View attachment 26580
Review is on the RR Thread.
Hey
@TheTrinary please review my prologue. I have edited it a few times already as views dropped off quite hard afterwards. Would love to know where Im going wrong. Thanks in advance.
https://www.scribblehub.com/read/78...gression-fantasymonster-tamer/chapter/783286/
RATING: Would not Keep Reading.
In a word: Structure. In more words, I think it gets confused and unfoncused. You have this general idea of lucid dreams, but going forward that can apparently just be anything.
THE GOOD:
At the start, I was very entertained. Lucid chicken dreams are fun and while the doctor scene was a little blunt, my initial thought was that people probably aren't giving up due to this chapter.
And at least as an idea, it's a great way to start a story. Going forward, I found myself getting bored.
THE ANALYSIS:
Structure is the be all end all, but if something isn't working, it's THE place to go back to.
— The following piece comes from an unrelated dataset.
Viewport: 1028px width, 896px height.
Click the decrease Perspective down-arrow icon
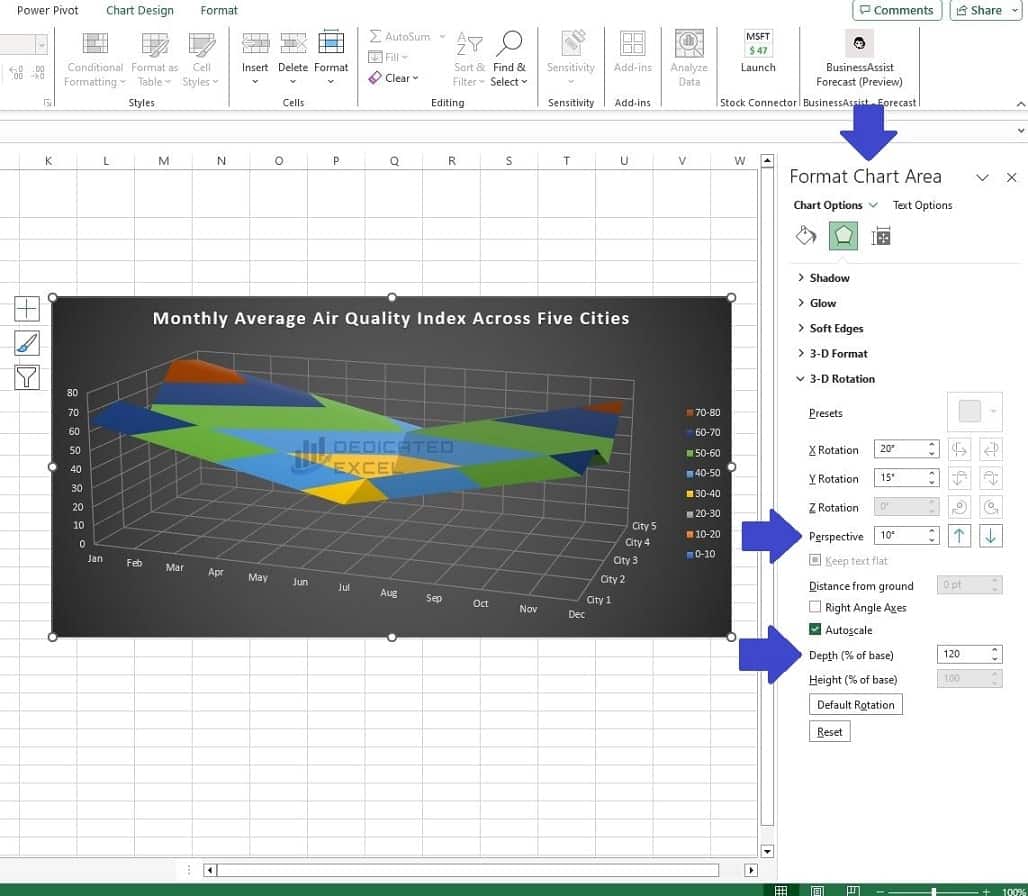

Once your structure is solid, then you can make changes and embelishments.
Your work is about 4 pages (little under) so we'll just treat it as a straight four since that's super simple with traditional 3 acts:
Act 1, page 1-- set up. You need to tell your audience every bit of information they need in this chapter. If it's not on the first page, it shouldn't be in the chapter.
Act 2, page 2-- Exploration of the idea. Since we can simply call your chapter a problem/solution story. We can frame this page as the character trying to implement their solution. It brings us to the point of no return where their action fundamentally changes the balance of power set up in Act 1. Specifics don't matter as long as we know the only way is forward.
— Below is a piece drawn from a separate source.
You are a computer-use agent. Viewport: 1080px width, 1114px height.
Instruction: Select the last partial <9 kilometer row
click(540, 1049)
Act 2, page 3-- Further exploration. Same as page 2 but now with that point of no return figured in. It ends with a low point.
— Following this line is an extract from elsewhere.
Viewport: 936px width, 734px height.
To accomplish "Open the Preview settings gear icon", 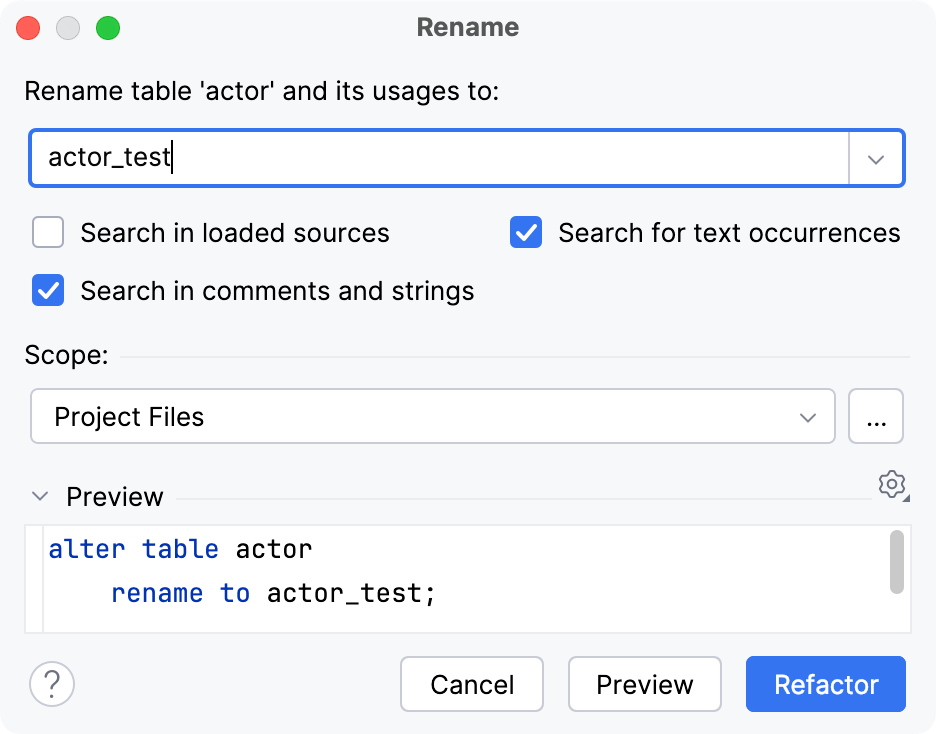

Act 3, page 4-- climax. The problem is resolved for better or worse. Normally in a way that was completely telegraphed in Act 1.
Your Work:
Act 1, page 1-- We have lucid dreams chicken, the MC seeing a doctor to get that fixed, being dismissed, and him taking drugs. AND THEN he's in his dreams playing minecraft or something
This is very important talking about focused. You have promised us a story about a guy dealing with his evil chicken dreams-- great. What does that half to do with the second half of act 1? Did the drugs cause him have these dreams that required him to progress in a video game? What does any of this have to do with the chicken we are promised.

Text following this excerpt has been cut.